Un canevas a été conçu (voir Annexe VII) pour explorer : 1) les éléments du modèle d’analyse des mécanismes d’exclusion relatifs à la position sociale des individus (l’éducation, le revenu, l’occupation, le genre et l’appartenance ethnique); et 2) l’action des individus à travers les circonstances qui les ont menés à fréquenter un organisme qui intervient en sécurité alimentaire, y incluant les motifs de fréquentation d’un organisme communautaire, la situation actuelle du participant, ses interactions avec l’organisme et sa sécurité alimentaire. Le canevas a essentiellement servi d’aide-mémoire plutôt que de liste hiérarchique des sujets à explorer. La participation de la chercheuse aux activités de l’organisme A a aidé à élaborer ce canevas. Par exemple, à travers sa participation, elle a constaté que des participants fréquentaient plutôt l’organisme pour des motifs idéologiques. Le canevas contenait donc des questions à cet effet si ce type de raison de fréquentation était évoqué. Cette immersion a également facilité la conduite des entretiens, car la chercheuse a pu se consacrer au récit des participants et non à des

questions de clarification concernant le mode de fonctionnement de l’organisme qu’ils fréquentent.

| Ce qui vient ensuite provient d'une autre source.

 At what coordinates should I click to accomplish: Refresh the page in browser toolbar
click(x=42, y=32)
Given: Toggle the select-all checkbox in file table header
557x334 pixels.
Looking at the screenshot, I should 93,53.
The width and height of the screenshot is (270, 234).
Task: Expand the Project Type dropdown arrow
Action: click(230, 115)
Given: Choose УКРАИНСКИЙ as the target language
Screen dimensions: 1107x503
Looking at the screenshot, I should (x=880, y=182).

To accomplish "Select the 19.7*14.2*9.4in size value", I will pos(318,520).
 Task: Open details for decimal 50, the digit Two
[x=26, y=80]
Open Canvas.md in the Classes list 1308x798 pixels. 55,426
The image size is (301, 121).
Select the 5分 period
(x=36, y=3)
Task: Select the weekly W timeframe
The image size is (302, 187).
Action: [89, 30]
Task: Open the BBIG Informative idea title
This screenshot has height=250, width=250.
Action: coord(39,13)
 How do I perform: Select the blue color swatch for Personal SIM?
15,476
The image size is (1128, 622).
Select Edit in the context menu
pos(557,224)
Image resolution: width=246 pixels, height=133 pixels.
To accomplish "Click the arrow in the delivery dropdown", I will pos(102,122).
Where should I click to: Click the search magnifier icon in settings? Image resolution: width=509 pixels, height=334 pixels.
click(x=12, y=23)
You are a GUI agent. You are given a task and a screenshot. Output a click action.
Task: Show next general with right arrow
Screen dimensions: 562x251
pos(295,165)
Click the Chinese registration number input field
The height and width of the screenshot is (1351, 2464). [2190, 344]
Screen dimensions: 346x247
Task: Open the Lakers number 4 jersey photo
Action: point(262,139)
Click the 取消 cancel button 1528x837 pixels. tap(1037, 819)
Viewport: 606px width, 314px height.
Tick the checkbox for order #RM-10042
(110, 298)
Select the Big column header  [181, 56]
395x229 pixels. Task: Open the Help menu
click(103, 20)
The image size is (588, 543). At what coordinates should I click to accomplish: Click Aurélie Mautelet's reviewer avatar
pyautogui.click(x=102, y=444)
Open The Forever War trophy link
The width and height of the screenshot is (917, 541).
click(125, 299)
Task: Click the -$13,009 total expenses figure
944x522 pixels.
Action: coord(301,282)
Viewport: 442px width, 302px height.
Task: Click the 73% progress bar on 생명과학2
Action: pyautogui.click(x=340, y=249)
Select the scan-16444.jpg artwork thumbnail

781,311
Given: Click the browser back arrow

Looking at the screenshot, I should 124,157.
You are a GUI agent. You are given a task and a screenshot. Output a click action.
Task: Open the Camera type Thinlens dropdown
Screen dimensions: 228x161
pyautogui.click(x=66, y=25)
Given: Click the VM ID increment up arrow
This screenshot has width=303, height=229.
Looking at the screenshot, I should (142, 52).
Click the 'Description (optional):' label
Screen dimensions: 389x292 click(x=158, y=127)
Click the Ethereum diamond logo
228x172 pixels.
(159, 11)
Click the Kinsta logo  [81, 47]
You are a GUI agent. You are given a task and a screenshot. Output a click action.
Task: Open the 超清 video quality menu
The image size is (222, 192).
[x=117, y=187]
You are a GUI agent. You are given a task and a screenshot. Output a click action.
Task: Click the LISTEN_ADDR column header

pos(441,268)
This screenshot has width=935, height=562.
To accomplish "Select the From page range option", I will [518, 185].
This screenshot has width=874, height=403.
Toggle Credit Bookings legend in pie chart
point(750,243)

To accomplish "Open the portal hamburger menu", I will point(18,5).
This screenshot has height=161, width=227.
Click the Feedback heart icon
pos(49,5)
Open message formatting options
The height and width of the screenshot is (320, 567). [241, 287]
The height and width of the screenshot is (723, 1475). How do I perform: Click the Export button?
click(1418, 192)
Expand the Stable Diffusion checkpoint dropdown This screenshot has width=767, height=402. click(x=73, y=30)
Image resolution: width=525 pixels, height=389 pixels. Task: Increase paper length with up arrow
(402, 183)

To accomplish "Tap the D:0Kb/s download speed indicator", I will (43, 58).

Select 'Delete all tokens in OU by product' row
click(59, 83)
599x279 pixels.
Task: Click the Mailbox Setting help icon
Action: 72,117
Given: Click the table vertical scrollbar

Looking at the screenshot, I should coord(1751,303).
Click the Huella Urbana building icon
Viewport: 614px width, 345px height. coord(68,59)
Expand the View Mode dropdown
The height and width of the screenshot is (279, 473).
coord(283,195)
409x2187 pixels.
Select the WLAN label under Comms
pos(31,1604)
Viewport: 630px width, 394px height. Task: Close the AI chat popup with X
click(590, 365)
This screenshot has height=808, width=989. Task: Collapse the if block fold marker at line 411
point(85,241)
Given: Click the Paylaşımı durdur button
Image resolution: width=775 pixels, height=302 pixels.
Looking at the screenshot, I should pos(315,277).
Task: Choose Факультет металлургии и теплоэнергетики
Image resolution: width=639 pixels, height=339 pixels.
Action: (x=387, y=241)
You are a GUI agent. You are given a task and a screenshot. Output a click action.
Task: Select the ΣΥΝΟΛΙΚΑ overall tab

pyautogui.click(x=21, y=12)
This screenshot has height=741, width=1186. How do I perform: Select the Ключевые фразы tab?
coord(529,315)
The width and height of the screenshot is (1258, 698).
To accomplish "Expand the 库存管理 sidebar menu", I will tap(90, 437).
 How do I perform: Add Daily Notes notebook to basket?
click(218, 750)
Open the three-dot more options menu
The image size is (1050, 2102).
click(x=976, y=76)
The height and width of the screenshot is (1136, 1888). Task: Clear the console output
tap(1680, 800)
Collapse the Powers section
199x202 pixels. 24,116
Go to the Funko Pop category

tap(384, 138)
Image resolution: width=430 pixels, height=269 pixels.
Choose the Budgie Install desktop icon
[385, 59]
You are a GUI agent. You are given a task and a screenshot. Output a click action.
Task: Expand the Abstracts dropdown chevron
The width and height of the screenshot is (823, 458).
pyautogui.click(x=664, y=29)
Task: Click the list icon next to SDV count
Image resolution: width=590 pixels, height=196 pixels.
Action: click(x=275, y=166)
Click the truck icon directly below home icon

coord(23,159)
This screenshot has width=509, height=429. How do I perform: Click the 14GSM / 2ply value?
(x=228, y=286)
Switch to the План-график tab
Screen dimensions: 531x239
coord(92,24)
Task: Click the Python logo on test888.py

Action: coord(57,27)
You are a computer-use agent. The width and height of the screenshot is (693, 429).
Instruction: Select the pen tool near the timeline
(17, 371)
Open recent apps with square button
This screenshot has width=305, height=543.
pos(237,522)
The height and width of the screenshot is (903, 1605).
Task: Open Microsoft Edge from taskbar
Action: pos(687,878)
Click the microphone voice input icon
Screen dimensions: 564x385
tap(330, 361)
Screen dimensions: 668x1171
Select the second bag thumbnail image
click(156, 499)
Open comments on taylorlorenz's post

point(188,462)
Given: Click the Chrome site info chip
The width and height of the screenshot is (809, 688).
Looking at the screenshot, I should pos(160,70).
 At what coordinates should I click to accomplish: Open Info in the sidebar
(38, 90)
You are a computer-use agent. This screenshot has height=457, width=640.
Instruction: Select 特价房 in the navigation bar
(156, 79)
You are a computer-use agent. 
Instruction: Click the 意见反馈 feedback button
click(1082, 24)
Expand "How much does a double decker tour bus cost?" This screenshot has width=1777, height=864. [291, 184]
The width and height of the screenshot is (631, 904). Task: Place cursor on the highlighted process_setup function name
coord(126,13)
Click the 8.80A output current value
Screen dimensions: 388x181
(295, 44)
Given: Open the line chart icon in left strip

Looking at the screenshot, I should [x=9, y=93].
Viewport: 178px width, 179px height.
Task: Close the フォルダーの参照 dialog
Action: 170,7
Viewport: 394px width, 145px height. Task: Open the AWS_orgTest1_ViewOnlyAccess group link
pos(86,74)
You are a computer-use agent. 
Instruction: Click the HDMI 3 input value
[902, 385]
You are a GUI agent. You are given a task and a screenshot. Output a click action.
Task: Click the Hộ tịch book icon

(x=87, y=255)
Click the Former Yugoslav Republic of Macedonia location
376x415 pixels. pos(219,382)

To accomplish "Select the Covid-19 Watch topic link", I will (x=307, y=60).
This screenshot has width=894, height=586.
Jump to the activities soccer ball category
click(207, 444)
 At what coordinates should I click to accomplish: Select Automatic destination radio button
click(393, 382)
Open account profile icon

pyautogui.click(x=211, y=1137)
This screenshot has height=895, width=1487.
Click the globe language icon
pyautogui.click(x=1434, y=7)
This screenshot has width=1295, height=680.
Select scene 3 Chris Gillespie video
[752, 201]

La chercheuse consultait ce canevas avant chaque entretien et apportait une copie avec elle pour référence, au besoin. Dès le début de la collecte de données, la chercheuse a constaté l’ampleur de l’hétérogénéité des parcours des participants et est restée le plus près possible de leur récit. Elle ne reprenait pas nécessairement les questions posées à l’entretien précédent si le participant n’évoquait pas des propos s’y rattachant. Par exemple, pour certains, l’épisode de fréquentation d’un organisme qui intervient en sécurité alimentaire les a amenés à parler de leur enfance, et d’autres non. Lorsque l’enfance n’était pas volontairement évoquée dans l’entretien, la chercheuse ne poursuivait pas l’entretien à ce sujet. Cela dit, des questions « clés » se sont vite avérées facilitantes pour accéder au contenu désiré et ont été utilisées dans la plupart des entretiens. Ces questions concernaient les raisons, motivations et événements qui ont amené les participants à se présenter à l’organisme, les raisons actuelles qui motivaient les participants à fréquenter l’organisme, et la situation actuelle comparativement à la situation au moment où ils avaient décidé de fréquenter l’organisme pour la première fois. Ces questions facilitaient l’identification d’éléments ayant mené à un changement dans la situation des participants ou au contraire, ayant maintenu le statu quo.